The controls on the LS130 are relatively straightforward.
There is a trigger switch, a speed control, and a switch lock button. All are conveniently located, if you consider that in general use you will not be frequently changing speeds, but rather selecting and setting a speed, and keeping with that throughout much of your work. Speed changes are generally only necessitated by a change of sanding grit or a change of project. Both of which are done with the sander off. Therefore, I believe the speed control being not-exactly-easy to change whilst in use is a design feature, and a smart choice.
It could be opined that the sander is designed more for right-hand use, as the trigger lock is only on the left side of the body, ideal for thumb-activation by the right hand.
The sander is remarkably easy to use, but changing pads can require a lot of exertion, or a little finesse.
The pads are attached and held by a pair of clips on the front and rear of the sanding plate (top and bottom in the pictures).
Towards the rear of the sander, under the dust port, is a spring loaded point which provides tension on the clips, and holds the pad in place.
One can attach and remove the pad by pressing on this point, but the springs are very, very firm. The faster, easier, smarter way to remove/mount pads is to use a firm flat surface and push down on the machine.

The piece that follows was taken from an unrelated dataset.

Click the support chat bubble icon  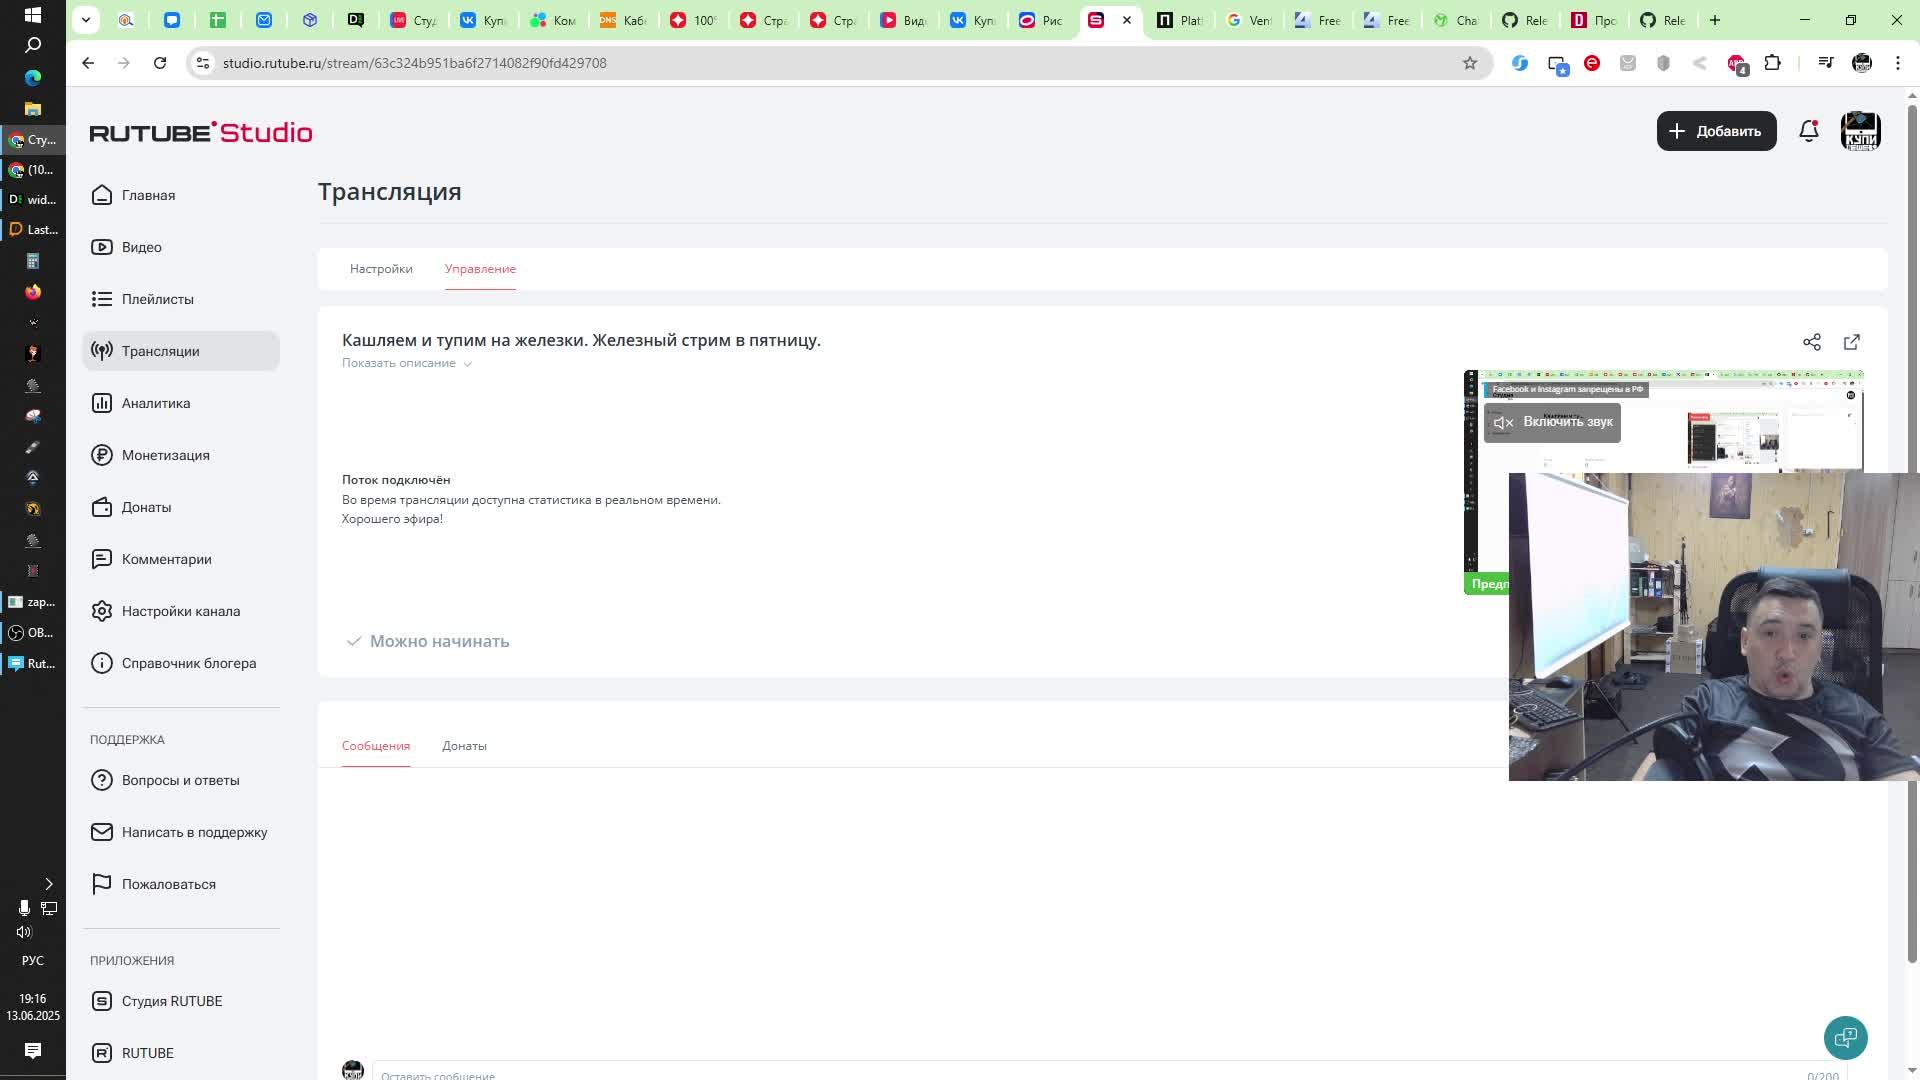tap(1845, 1037)
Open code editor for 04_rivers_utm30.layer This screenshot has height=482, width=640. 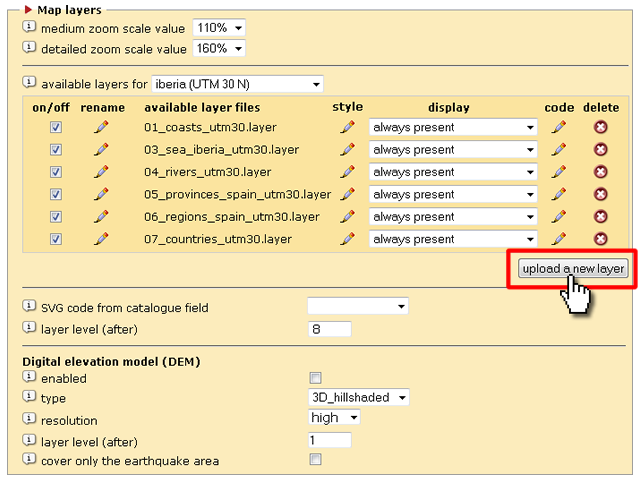(558, 172)
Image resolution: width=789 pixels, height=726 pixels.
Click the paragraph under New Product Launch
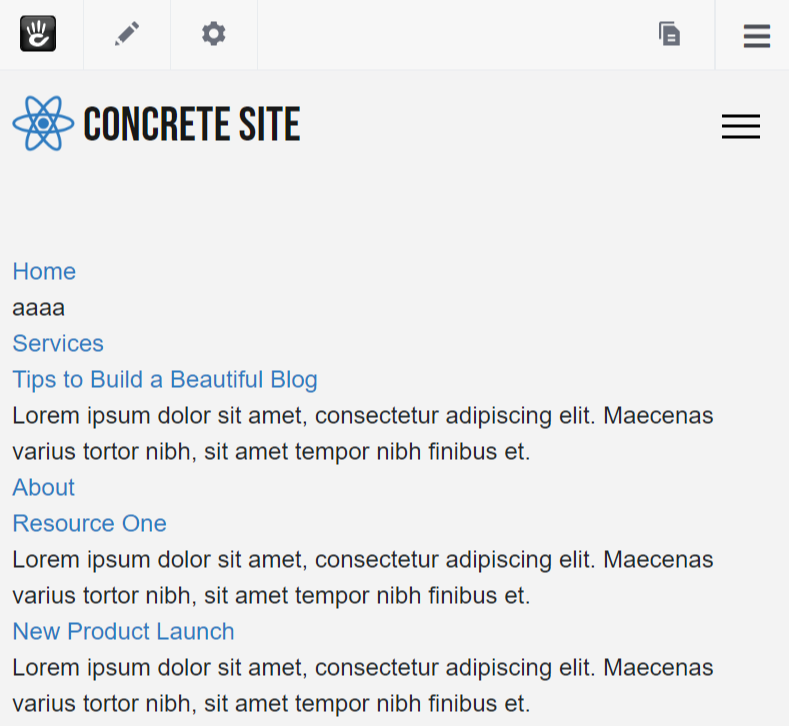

Here I am resting the pad on my workbench and pushing down on the body of the sander. This moves the spring loaded mechanism enough to remove the "top" of the pad from the retaining clips.
Here I have attached the 90 degree pad to the "bottom" clips and am pushing down on the body and rotating the pad onto the "top" clips.
Using this procedure you can change pads with only a little effort and very quickly. To remove a sanding pad and change to another takes about 15 seconds with a little practice.
Alright, enough technical stuff, how does this sander work?
In two words: Great. Different.
Here I have a piece of hard maple that I wanted to clean up planer and other surfacing marks. The LS130 might not be the first sander that comes to mind for this task, but is suffices and does a very nice job.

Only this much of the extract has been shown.